◆ Objetivos
1. Segundo o texto sobre a exploração madeireira no Sul do Brasil, qual cidade foi o ponto de partida da indústria madeireira no Rio Grande do Sul?
2. Prossiga com o texto sobre a exploração madeireira no Sul do Brasil a partir do ponto em que ele termina.
━━━ Documento ━━━
Em artigo sobre o Paraná Provincial, Leandro (1999, p. 93-105) aponta a carência de estudos que enfoquem as relações de trabalho escravo e nacional livre. Nesse ponto, o autor chama a atenção para a inverdade das afirmações da historiografia tradicional que associam o desmatamento e o nascimento de uma indústria madeireira na região ao século XX e à estrada de ferro. Desde o século XIX, a derrubada comercial de certas espécies da Mata Atlântica era uma atividade corriqueira e de forte impacto na região. Para comprovar isso, as correspondências aos Presidentes de províncias e aos Ministros da Marinha dão conta da relevância do tema. Acrescem-se a isso as leis e os decretos sobre preservação de matas em áreas devolutas e multas aos infratores. Outra questão importante, e ligada à exploração madeireira local, relaciona-se à agricultura. A derrubada da floresta foi apontada como prejudicial também por desviar braços da lavoura. Por fim, o autor deixa claro que havia, de acordo com a documentação analisada, "relações sociais no litoral do Paraná, pautadas pelo contínuo e sistemático desrespeito às matas" e que o estudo do papel desses proprietários de terra, autoridades policiais e pequenos sitiantes locais em relação à devastação da Mata Atlântica é o desafio que se impõe.

Para o Rio Grande do Sul, temos o estudo de Vanessa Barcellos (1988). A autora concentra sua atenção na análise da indústria madeireira que nasce da interação entre os colonos italianos e a mata de araucária, na porção nordeste do território sul-rio-grandense. Se, por um lado, os pinheirais representaram obstáculos à implantação das lavouras, por outro, tornaram-se aliados dos colonos como fornecedores de matéria-prima para a construção de suas habitações e para a confecção dos utensílios necessários à lida cotidiana. Com o passar do tempo, a araucária passou, também, a ser beneficiada em serrarias primitivas, sendo o produto comercializado nos próprios núcleos coloniais. "É aqui que se inicia a história da indústria madeireira no Rio Grande do Sul, sendo Caxias do Sul o ponto de partida, pois ali foram implantados os primeiros núcleos coloniais e, em conseqüência, as primeiras serrarias" (BARCELLOS, 1988, p. 3).

Como a madeira de pinho fosse, nesse momento, matéria-prima abundante na região, era comum encontrarem-se toras e mesmo pinheiros inteiros abatidos, apodrecendo por falta de utilização. Isso se explica pelo fato de que a derrubada de pinheiros, naquele momento, tinha como finalidade primeira o desembaraçar da floresta para o início do cultivo. Aliou-se a essa necessidade a utilização da madeira para diversos fins. Mesmo com a instalação de algumas primitivas serrarias, o beneficiamento da madeira visava somente o mercado interno aos núcleos coloniais, já que o transporte do produto entre esses núcleos e os maiores centros era impraticável.
━━━ Material fornecido ━━━
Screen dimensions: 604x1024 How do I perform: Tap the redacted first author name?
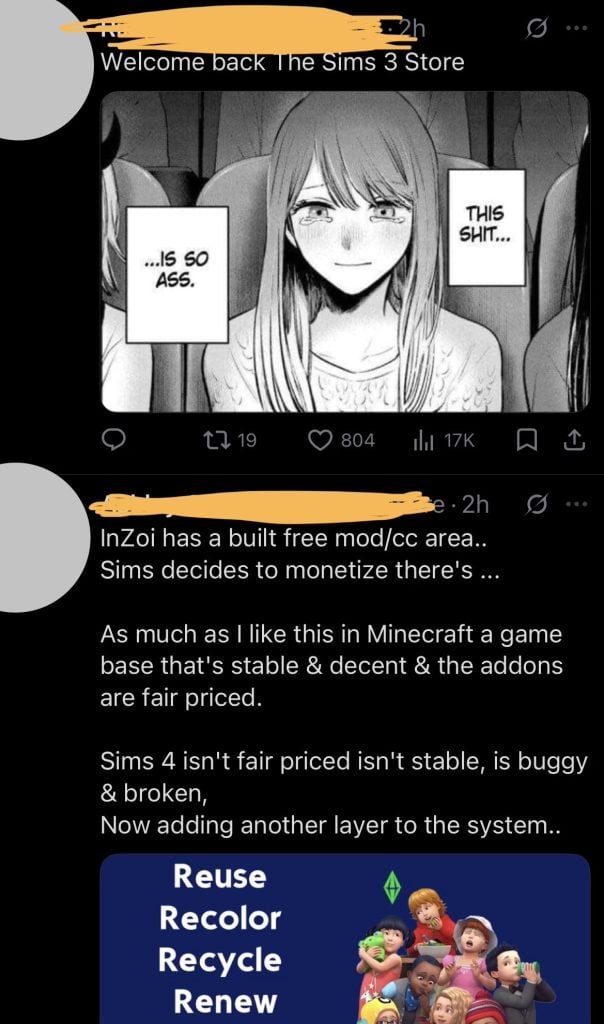point(238,28)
━━━
◆ Respostas
1. Caxias do Sul.

2.
De acordo com Barcellos (1988, p. 50), "os colonos enfrentaram a serra inóspita e a densa floresta, onde abriam clareiras para a construção de suas casas e o início de suas roças. Portanto, a derrubada de pinheiros e sua utilização para as necessidades mais prementes, foi uma das primeiras atividades dos colonos". A partir disso, a autora faz uma análise da passagem do aproveitamento e beneficiamento rústico da floresta, na região noroeste do Rio Grande do Sul, para uma indústria madeireira efetiva e consolidada, tudo tendo como fio condutor a política desenvolvimentista do governo Borges de Medeiros.

As primeiras serrarias da região surgem pela necessidade de tábuas para a construção de casa e para fins domésticos, além de limparem os terrenos para a agricultura. O beneficiamento da madeira dava-se em um regime de domesticidade e não visava a exportação ou a venda para outros núcleos coloniais. A mercantilização da atividade era entravada pela precariedade ou até inexistência de estradas para o escoamento dessa possível produção, questão, aliás, que movimentou fortemente o cenário político e industrial rio-grandense até as primeiras décadas do século XX.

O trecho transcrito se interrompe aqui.